Nach der Personalienabfrage des*der Angeklagten wurde die Anklageschrift verlesen und die*der Angeklagte konnte Stellung dazu beziehen.

Nach spannenden und für einige der Anwesenden im Saal sicherlich auch lehrreichen 15 Minuten in denen es um Krieg und scheinbaren Frieden in Bezug auf Deutschland und die Deutz AG ging, um Wohnungsnot in der BRD und die fortschreitende Gentrifizierung in Köln, die Kriminalisierung von wohnungslosen Menschen und dem „verantwortungsbewusstem, ethisch einwandfreiem und rechtmäßigem Handeln“, welchem sich die Deutz AG nach eigenen Angaben verpflichtet haben will, während leerstehende Gebäude sie jahrelang nicht bekümmern, zumindest so lange nicht, bis Leute kommen und sie nutzen wollen – dann wird die Deutz AG plötzlich lebendig und

versucht die Leute mit Repression zu überziehen. Zudem wurde das Verhältnis der Deutz AG zum Frieden entlarvt. So wurde erörtert, dass die Deutz AG 1936 in Fusion mit Magirus Ulm der größte Arbeitgeber in Ulm war und als „kriegswichtig“ eingestuft wurde. Dadurch bezog die Deutz AG 2000 KZ-Inhaftierten als Zwangsarbeiter*innen, die für Sie arbeiten mussten.

 

Die*der Angeklagte benannte noch weitere Herrschaftsverhältnisse und stellte klar, dass das ganze Justizsystem entgegen all der leeren Versprechungen nicht in seinem Interesse handelt und dass sie*er es komplett ablehnt und beendete die Stellungnahme mit der Ankündigung, sich nicht zur Sache (also der zur Last gelegten Tat) äußern zu wollen.

 

Im Anschluss kam es zur Anhörung der drei geladenen Zeug*innen, von welchen eine noch nicht einmal beim vorgeworfenen Tatzeitpunkt vor Ort war, sondern lediglich das sagen konnte, was in der Akte stand, da sie schlicht und einfach im Computersystem der Polizei als Sachbearbeiterin zuständig war.

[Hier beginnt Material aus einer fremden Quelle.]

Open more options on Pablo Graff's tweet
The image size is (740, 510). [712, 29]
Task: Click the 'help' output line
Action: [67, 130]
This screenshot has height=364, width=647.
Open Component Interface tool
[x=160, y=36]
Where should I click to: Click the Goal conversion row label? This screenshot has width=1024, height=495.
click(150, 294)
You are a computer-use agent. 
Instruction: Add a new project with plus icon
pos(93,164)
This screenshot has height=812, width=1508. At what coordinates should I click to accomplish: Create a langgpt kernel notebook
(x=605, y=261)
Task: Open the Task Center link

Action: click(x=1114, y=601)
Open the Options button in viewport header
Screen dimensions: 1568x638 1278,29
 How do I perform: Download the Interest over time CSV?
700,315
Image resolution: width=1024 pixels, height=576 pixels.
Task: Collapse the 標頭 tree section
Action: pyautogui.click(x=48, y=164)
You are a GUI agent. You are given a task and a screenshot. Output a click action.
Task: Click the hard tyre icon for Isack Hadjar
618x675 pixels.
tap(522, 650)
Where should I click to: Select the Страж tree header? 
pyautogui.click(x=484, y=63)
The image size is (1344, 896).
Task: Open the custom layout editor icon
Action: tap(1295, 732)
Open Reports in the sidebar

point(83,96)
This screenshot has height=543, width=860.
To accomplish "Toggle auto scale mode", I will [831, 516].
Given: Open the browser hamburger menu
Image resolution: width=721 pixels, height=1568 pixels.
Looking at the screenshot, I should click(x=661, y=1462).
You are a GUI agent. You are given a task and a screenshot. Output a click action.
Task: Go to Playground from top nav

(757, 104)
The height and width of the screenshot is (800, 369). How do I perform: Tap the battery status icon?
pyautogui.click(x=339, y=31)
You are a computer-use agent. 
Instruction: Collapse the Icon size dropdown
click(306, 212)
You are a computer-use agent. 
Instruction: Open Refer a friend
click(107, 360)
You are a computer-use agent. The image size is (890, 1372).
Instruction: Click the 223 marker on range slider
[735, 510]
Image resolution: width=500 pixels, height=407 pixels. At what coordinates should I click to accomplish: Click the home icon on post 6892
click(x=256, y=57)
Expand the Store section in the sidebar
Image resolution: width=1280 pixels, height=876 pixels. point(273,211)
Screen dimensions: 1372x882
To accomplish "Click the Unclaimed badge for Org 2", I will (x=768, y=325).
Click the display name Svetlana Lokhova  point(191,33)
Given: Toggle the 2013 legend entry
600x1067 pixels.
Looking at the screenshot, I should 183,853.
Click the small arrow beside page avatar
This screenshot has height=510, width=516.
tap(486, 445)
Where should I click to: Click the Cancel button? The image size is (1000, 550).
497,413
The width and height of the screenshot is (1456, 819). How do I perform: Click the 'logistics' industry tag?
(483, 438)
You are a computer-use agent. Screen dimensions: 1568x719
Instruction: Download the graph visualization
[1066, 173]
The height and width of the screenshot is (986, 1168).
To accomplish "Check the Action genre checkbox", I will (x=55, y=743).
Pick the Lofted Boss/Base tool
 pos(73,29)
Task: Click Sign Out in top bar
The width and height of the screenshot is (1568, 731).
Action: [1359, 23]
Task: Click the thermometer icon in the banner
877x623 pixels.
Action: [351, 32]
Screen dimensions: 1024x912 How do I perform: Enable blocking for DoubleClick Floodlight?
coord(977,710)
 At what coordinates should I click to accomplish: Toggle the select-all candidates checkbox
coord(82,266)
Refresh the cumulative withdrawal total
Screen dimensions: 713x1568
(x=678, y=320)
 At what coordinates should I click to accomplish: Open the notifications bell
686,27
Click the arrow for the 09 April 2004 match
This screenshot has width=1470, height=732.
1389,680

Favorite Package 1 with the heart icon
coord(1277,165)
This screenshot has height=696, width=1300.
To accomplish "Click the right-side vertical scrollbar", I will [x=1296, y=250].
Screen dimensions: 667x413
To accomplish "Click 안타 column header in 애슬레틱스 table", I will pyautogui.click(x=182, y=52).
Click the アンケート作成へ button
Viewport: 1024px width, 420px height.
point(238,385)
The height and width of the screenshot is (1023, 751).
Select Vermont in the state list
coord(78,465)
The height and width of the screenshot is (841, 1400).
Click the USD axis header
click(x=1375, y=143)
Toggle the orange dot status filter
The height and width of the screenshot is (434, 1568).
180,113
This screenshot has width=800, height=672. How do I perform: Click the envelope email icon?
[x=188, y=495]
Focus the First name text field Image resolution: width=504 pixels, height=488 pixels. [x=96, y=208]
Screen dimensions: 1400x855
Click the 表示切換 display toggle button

Auch die beiden anderen Zeugenaussagen waren nicht gerade aufschlussreich über das was geschehen sein soll, weshalb die Anhörung schon nach 20 Minuten zu Ende war.

Aufgrund der Aussage einer Zeugin, stellte der*die Angeklagte einen Beweisantrag zum Beweis der Tatsache, dass die Zeugin zwanghaft Geschichten erfindet. Eine Überprüfung ihrer Hirnströme werde dies beweisen. Es folgte der Antrag des*der Angeklagten auf Ladung des ehemaligen Polizeipräsidenten und amtierender Oberbürgermeister Jürgen Roters als Zeuge um zu beweisen, dass die Wohnungspolitik der Stadt Köln gewaltvoll ist gegenüber dem Großteil der in Köln lebenden Menschen. Zudem wies der*die Angeklagte den Richter Wettich und den Staatsanwalt daraufhin, dass im Strafantrag kein Datum eingetragen ist, welches allerdings laut der Strafprozessordnung Prozessvoraussetzung und im Zweifel der Prozess einzustellen sei.

 

Wieder einmal unterbrach Richter Wettich die Verhandlung um erregt nach der Originalakte zu verlangen und zu suchen. Eine ganze Weile lang huschten nervöse Wachtmeister aufgeregt durch das Gebäude. Selbst der Staatsanwalt konnte sich das Fluchen nicht mehr verkneifen. Der*die Angeklagte und die solidarischen Prozessbeobachter*innen verweilten dagegen gutgelaunt auf dem Flur.

 

 

Nach dieser 30 minütigen Unterbrechung ging es dann mit vorliegender Originalakte weiter.....um festzustellen, dass tatsächlich kein Datum im Strafantrag eingetragen ist.

 

Aus diesem Grund müssen weitere Polizeibeamte als Zeuge*innen geladen werden. Der*die Angeklagte forderte die Überprüfung der Strafanzeige auf Rechtmäßigkeit und behielt sich auf wiederholtes Nachfragen des Staatsanwaltes vor, in Zukunft noch weitere Beweisanträge stellen zu können.

 

Die Entscheidung darüber, als auch die Anhörung weiterer Zeug*innen sind nach ca. 3 Std. Verhandlung auf eine nächste Sitzung verschoben wurden.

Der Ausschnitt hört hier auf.